Providing insight into primary industries

Chanelle O’Sullivan with children Hunter and Izzy. Photo: Supplied
Chanelle O’Sullivan with children Hunter and Izzy. Photo: Supplied
She calls herself a  multipotentialite.

Primary industries advocate Chanelle O’Sullivan wears a lot of hats and there is so much more to her than her Instagram handle, Just A Farmer’s Wife, would lead you to believe.

Indeed, she is a farmer’s wife, but she is also the mother of two energetic young children, an entrepreneur, a social media specialist, a futurist and someone with a never-ending source of ideas.

"Wherever I see anything, I see an opportunity," she said.

Now she is getting excited about her latest venture —  a business that combines her passion for the primary industries and technology to highlight New Zealand’s produce, careers, environment and skills.

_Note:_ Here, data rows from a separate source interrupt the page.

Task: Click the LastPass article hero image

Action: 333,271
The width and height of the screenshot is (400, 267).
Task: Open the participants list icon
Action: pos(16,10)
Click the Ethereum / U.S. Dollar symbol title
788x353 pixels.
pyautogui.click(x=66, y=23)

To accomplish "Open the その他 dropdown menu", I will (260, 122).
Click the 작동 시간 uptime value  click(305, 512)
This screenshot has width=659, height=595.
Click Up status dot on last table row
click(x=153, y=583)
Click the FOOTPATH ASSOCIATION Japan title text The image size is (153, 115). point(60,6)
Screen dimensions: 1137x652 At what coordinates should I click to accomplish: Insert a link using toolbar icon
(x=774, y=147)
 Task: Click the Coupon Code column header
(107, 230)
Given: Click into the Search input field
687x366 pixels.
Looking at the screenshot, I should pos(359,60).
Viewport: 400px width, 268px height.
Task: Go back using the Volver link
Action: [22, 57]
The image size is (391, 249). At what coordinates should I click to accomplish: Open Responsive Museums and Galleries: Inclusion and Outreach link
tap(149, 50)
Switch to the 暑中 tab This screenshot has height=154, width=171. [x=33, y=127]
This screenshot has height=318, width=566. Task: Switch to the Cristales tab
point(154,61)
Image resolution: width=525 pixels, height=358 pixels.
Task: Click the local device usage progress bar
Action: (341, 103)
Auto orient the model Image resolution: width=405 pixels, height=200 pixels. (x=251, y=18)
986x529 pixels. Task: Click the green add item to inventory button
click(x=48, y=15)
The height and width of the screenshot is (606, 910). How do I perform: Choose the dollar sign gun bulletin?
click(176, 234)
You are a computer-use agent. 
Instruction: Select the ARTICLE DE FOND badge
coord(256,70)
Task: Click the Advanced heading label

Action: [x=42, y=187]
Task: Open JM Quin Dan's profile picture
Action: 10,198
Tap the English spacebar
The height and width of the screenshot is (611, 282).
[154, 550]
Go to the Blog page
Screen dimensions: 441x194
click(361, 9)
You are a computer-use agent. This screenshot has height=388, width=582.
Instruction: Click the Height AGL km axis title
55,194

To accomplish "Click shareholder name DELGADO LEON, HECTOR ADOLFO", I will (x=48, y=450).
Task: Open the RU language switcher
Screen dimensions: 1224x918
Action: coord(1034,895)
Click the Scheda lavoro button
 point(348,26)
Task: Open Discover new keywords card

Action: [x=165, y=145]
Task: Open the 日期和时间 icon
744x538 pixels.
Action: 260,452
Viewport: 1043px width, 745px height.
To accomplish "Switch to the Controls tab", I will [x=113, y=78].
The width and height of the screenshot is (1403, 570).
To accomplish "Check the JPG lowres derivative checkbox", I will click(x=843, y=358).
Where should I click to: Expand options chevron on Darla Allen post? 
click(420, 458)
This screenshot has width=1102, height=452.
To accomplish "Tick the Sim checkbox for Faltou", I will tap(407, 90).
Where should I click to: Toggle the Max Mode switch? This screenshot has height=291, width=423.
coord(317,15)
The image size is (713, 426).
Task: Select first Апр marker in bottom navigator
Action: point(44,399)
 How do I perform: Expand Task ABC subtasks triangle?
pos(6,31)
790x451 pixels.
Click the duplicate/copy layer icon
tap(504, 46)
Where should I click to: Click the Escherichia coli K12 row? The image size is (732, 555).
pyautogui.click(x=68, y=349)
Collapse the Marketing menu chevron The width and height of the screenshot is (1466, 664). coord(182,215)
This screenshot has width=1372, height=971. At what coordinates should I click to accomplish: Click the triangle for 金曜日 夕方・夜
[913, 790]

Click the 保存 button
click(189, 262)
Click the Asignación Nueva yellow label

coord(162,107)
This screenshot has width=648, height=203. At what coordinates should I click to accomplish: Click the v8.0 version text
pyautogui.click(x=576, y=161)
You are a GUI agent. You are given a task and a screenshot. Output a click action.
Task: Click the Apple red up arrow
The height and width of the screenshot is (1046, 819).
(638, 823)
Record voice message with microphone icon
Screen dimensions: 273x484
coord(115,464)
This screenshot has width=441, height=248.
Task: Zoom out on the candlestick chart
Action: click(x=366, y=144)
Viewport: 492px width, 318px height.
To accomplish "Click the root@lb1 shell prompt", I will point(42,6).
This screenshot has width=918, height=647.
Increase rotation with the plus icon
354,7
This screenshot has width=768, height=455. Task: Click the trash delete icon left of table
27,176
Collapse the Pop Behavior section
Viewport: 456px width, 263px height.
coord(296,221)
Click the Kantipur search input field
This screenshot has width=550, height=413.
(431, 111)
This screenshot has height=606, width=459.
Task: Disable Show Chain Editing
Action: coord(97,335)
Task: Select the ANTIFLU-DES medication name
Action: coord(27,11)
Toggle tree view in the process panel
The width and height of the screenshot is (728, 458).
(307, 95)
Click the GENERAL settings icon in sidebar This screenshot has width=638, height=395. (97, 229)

Virtual Insight aims to connect food and fibre producers with food and fibre consumers, both nationally and globally, while also highlighting the opportunities in the sector to school pupils.

Mrs O’Sullivan has also been working with industry on a mental health campaign around women — there were a lot based around men, which was necessary, but it was time to make sure women had support too, she said.

And it has all been a little bit of a whirlwind, packed into 29 and a-bit years, including getting engaged at 21, married at 22, and having her first child at 23.

Daughter Izzy (6) was now at school but Hunter (3) was home two days a week, so she only had the opportunity to work between about 10am and 2.30pm three days a week. Other than that, her work hours were 8pm until 11pm, she said.

Both she and her husband came from urban backgrounds: David O’Sullivan from Timaru, and Mrs O’Sullivan from Auckland.

The good thing was she was not "dragged into farming" having met a farmer. She had that interest before she met her future husband, at Mackenzie Young Farmers Club, a month after moving south.

She lived in "suburbia" until she was about 17. After leaving school, she completed a certificate in agriculture, having previously ridden horses in her school holidays.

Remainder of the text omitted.